ステップ2
【ステップ2 怒り】「どうして!」「**のせいだ」とやり場のない感情が爆発する
否認の段階が過ぎると、「怒り」の感情が出てきます。自分を激しく責めたり、家族にあたったり、ときには動物病院のせいだと獣医師に怒りをぶつけたりします。「どうしてうちの子が」「私のせいだ」「なぜ違う選択をとらなかったのか」といった後悔や自責の念がこみ上げます。
飼い主さんは今、心が深く傷ついて、敏感になっている状態です。怒りが湧いてくるのも、正常な心の反応です。
誰かを責めたくなる気持ちも自然なものなのです。
相手への怒りの出し方には十分注意が必要ですが、長期的にみると、この段階で出てきた怒りも、自分自身の中で上手に解消することが大切です。

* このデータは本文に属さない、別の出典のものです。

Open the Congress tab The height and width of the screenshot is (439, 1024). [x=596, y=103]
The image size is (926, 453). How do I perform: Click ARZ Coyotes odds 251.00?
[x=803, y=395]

たとえば、クッションに顔を埋めて叫ぶ、クッションを叩く、落ち着くまで歩くなど、身体を動かして発散させる方法もあります。
怒りなどの感情はつい否定したくなりますが、無理に押し殺して内側に溜め込むよりも、自分なりの方法で外に逃がしてあげるほうが、ずっと健康的なのです。
周囲の人も、この時期の飼い主さんは感情が不安定になりやすいということを、知識として知っておくと良いかもしれません。
怒りは永遠には続かないものなのだと理解することで、さまざまな衝突を避ける一助になります。